**Exercise description**. Reproduce the section of the listing that begins at the line containing "Given: Click the" and finishes at the line containing "This screenshot has height=464, width=750.". Include both end lines and nothing beyond them.

**Data extracts**.
=-=-=-=-=

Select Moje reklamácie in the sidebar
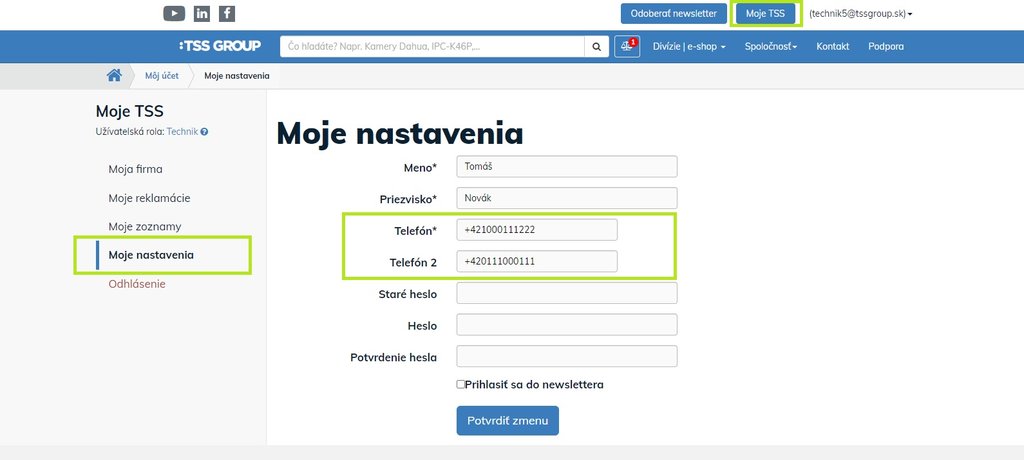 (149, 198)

=-=-=-=-=

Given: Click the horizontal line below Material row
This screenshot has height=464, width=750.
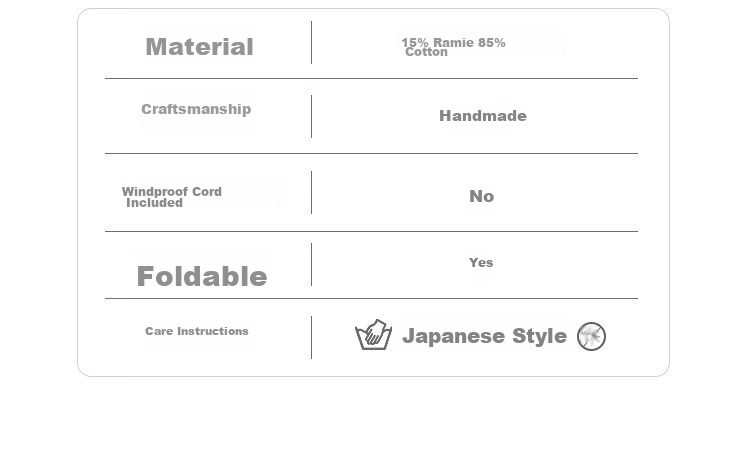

=-=-=-=-=

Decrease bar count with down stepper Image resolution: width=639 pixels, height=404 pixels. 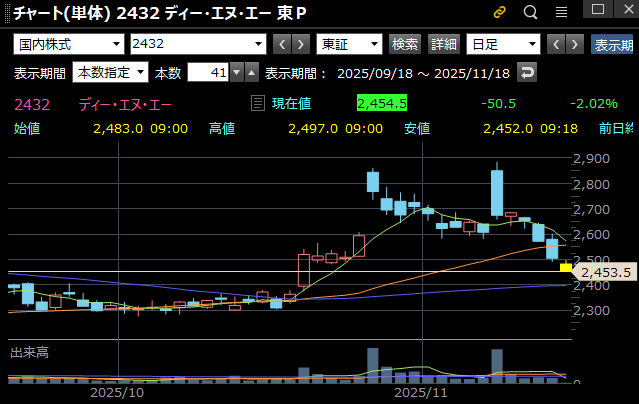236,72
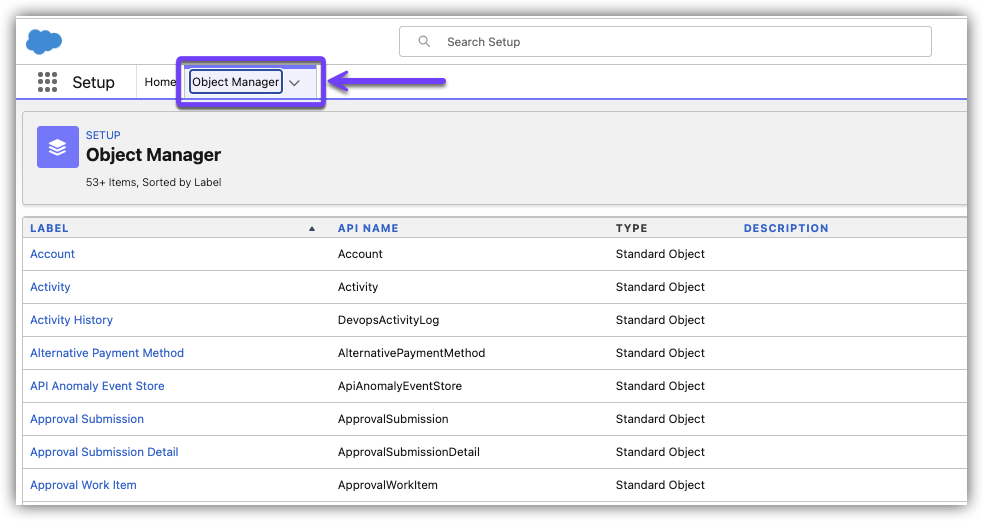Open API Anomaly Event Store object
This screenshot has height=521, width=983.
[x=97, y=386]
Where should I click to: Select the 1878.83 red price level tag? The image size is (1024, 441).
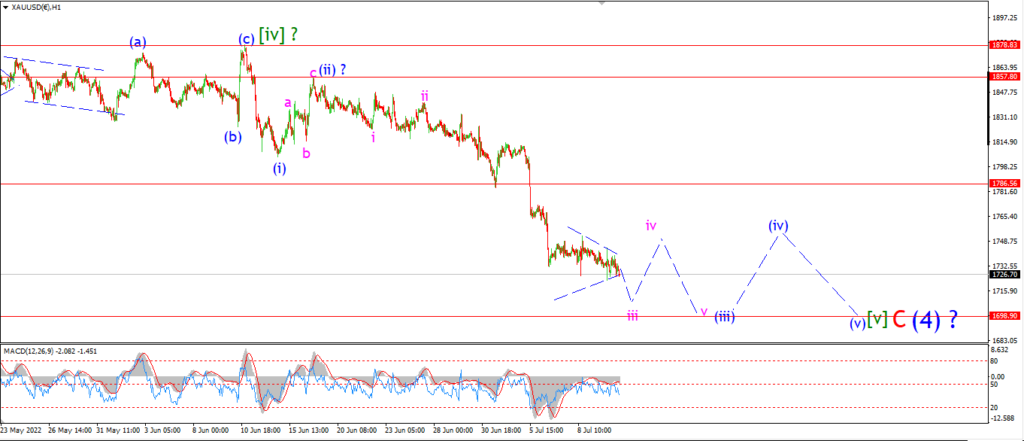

=-=-=-=-=

**Answer box**.
Given: Click the horizontal line below Material row
This screenshot has height=464, width=750.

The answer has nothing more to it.